Risalah Maulid (4)

Risalah Maulid (4) - Kajian Medina
RISALAH MAULID (4)

Telah tiba masa dimana sebagian muslim lebih peduli dengan kegiatan/agenda kelompoknya sendiri, jamaahnya sendiri, kajiannya sendiri, syaikhnya sendiri, gurunya sendiri, dan individu mereka masing masing; sedangkan kegiatan yang berkenaan pribadi dan sirah perjalanan hidup Nabi malah enggan. Subhanallaah..

Pengagungan terhadap Nabi mereka katakan sesuatu yang berlebihan. Lain cerita jika acara itu menyangkut organisasi/jamaah mereka, maka tidak dianggap berlebihan/haram. Padahal telah jelas bagaimana kecintaan dan pengagungan sahabat terhadap Nabi, yang ditunjukkan dengan berbagai ekspresi. Apakah ekspresi-ekspresi tersebut disalahkan Nabi? Akan kita paparkan nanti bagaimana ekspresi-ekspresi kecintaan para sahabat terhadap Nabi.

Bahkan jika kita menelisik lebih dalam kitab-kitab para ulama, kita temukan bahwasanya para Ulama memiliki sikap yang inshaf dalam menilai peringatan Maulid Nabi. Dan hal tersebut ditunjukkan dengan keterangan-keterangan berikut.
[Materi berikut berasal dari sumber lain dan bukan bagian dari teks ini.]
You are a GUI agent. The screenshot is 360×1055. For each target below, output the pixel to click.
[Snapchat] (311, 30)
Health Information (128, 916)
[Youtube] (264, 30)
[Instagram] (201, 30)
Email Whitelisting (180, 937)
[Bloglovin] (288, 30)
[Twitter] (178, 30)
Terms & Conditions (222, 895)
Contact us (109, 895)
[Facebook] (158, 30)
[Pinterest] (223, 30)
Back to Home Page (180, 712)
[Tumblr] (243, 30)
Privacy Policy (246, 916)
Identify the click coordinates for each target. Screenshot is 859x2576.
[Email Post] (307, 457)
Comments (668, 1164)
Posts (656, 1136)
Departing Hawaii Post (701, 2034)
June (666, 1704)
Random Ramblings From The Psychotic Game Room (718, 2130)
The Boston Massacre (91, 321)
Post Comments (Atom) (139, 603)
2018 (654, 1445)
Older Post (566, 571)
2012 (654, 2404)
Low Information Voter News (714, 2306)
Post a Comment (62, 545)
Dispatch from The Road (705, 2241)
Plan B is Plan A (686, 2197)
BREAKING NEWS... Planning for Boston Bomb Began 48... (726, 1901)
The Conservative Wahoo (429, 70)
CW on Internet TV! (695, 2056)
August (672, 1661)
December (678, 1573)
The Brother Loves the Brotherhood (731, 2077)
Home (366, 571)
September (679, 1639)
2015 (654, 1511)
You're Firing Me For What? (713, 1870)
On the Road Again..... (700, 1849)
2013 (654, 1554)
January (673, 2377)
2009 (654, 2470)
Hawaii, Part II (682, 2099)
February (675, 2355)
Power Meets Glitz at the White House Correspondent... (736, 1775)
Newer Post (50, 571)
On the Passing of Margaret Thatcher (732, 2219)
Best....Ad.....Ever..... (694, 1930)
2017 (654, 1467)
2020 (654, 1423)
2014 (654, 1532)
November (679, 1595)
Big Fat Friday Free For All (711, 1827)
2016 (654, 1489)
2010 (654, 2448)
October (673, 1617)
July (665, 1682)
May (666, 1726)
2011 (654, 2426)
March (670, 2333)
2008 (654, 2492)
1. Syaikhul Islam Imam Ibn Hajar Al Asqalani. Di ceritakan :

أَنَّهُ سُئِلَ شَيْخُ الْإِسْلَامِ حَافِظُ الْعَصْرِ أَبُو الْفَضْلِ أَحْمَدُ بْنُ حَجَرٍ عَنْ عَمَلِ الْمَوْلِدِ فَأَجَابَ بِمَا نَصُّهُ أَصْلُ عَمَلِ الْمَوْلِدِ بِدْعَةٌ لَمْ يُنْقَلْ عَنْ أَحَدٍ مِنْ السَّلَفِ الصَّالِحِ مِنْ الْقُرُونِ الثَّلَاثَةِ وَلَكِنَّهَا مَعَ ذَلِكَ قَدْ اشْتَمَلَتْ عَلَى مَحَاسِنَ وَضِدِّهَا فَمَنْ تَحَرَّى فِي عَمَلِهَا الْمَحَاسِنَ وَتَجَنَّبَ ضِدَّهَا كَانَ بِدْعَةً حَسَنَةً وَمَنْ لَا فَلَا

Bahwasanya Syaikhul Islam Hafizh Al 'Ashr(Ulama Hadits Zaman ini) Abul Fadhl Ahmad bin Hajar ditanya tentang hukum Maulid, beliau menjawab: "Pada dasarnya maulid adalah bid'ah dan tidaklah dinukil satu pun dari salafush shalih yang ada pada tiga zaman, namun demikian pada acara tersebut terkandung di dalamnya kebaikan-kebaikan dan juga sebaliknya. maka, siapa saja yang pada acara itu hanya melakukan hal-hal yang baik dan menjauhi yang buruk, maka itu adalah bid'ah hasanah, dan jika tidak demikian, maka tidak boleh."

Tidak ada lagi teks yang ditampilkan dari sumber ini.